Top 5 songs to awaken your inner patriot


Ranjan Yumnam
Picking the top five patriotic Manipuri songs is no easy task or doesn’t even seem like a good idea. At best, it’s like trying to catch the best fish from Loktak Lake using only a Lunghup. The finest might escape and the ones that are caught might not be good enough. But as we know, if there is no pain, there is no gain, no guess, and what--no music. With this face-saving and self-serving disclosure, I have roped in Youtube as my assistant to select the 5 best patriotic songs in the Manipuri language that might resonate, especially during the difficult times we are currently facing. But this is not to say these songs are all about Manipur. These are songs that you can listen to from your AirPods while globetrotting in flight mode, 3000 ft above ground if you so wish. They will sound nostalgic, relevant, and heartfelt wherever you happen to be (unless you are tone-deaf or drowning in deep sea). Imagine having coffee at a Starbucks Cafe in London; one of these songs is sure to pull the patriotic strings of your heart and transport you to your birthplace, evoking a sense of homesickness amid the worldly glitz and sensations competing for your attention.
The second condition of the list is that none of the songs is identified with any ethnic group, except for the medium of language–showing that music has a cosmopolitan soul and is not affiliated to any particular culture. Yet, patriotic songs are cardinal to our sense of social identity or the moral universe of our roots. The roots of music grow and intertwine with our humanity and become a language reverberating from heart to heart through ear to ear. Music transcends clans, tribes, classes, flags or any imagined ingroup. Here, I want to issue a word of caution. Which is, my personal taste may colour the selection of the songs in the list as music is a subjective experience, a happily lucky fact that may have unintended high points. Word- smiths call this phenomenon serendipity. One such serendipitous benefit of my list is open a reader to new music, tastes, ideas and vistas of artistic creations and add to the repertoire of her already rich musical bibliography.
--
Directives
**a)** Check each statement against the piece on patriotic Manipuri songs. For each, answer yes or no and quote the words that decide it. (i) The author used YouTube to help choose the songs. (ii) The author says the songs are all about Manipur. (iii) The author says none of the songs is tied to any ethnic group apart from the language.
**b)** Carry on the piece about patriotic Manipuri songs, starting after its final sentence.

Entries supplied
--
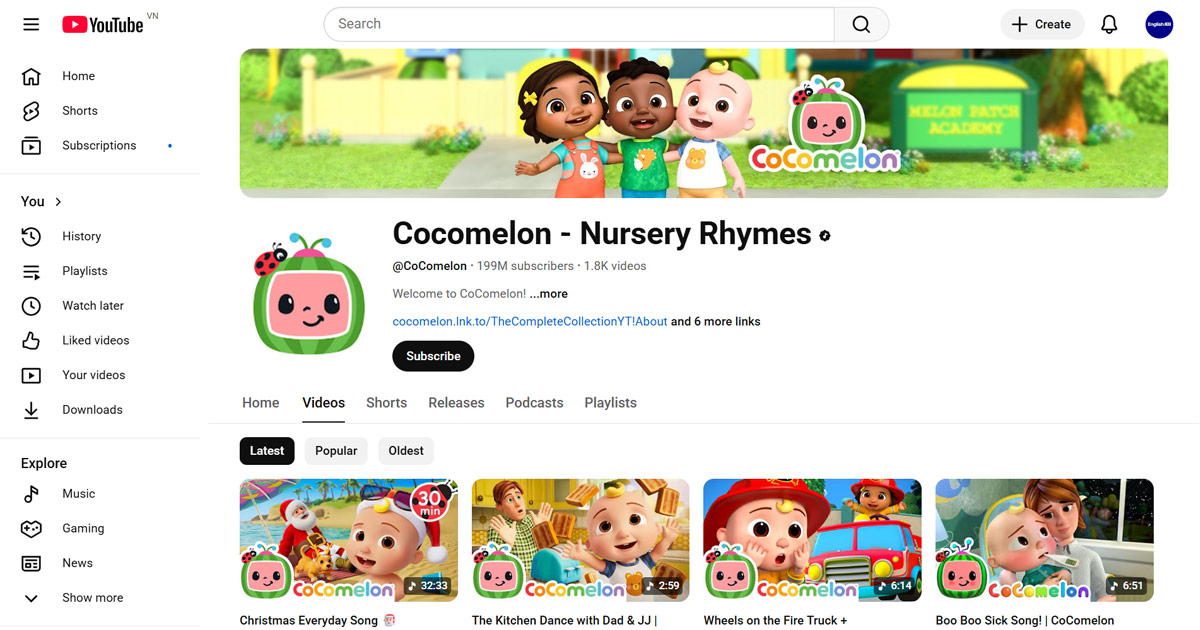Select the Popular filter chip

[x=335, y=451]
--
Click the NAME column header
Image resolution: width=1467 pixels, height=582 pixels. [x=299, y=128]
--
Exercise answers
**a)**
(i) Yes: "I have roped in Youtube as my assistant to select the 5 best patriotic songs in the Manipuri language"
(ii) No: "But this is not to say these songs are all about Manipur."
(iii) Yes: "none of the songs is identified with any ethnic group, except for the medium of language"

**b)**
Again, music has a way of surprising us. Without understanding a word and oblivious to the mechanics of how the rhythms, notes and octaves interact with each other, music may move you out of your inertia by its sublime nature. Good music endangers you with its spirituality yet embraces you warmly with the promise of resolution of all the sensual tensions in a final harmony. Without fur- ther ahem, hello and testing, let's embark on a musical journey to cherish the following patriotic songs:
Song No. 5: POKNAPHAM IMA, written and sung by Devia Kshetrimayum
The premise of this song is simple yet so profound. The main message in the beautiful lyrics is to remind us we are blind to what is so obviously lying in front of our eyes and by extension to say that the only wisdom we need for our society to survive and fight off the challenges is hiding in plain sight. Seeking it is simple. We need not travel far, we need only to take the first step to look around our familiar territory, explore it, trace the roots of our history by unearthing the crucial clues and treasures left by our ancestors. Warning that tomorrow may be too little too late and the opportunities may have already been missed, the song is a call to arms for immediate action to revive the past heritage. It’s a song to awaken us out of our slumber to look at our history lying neglected in the backyard for guidance to live forward.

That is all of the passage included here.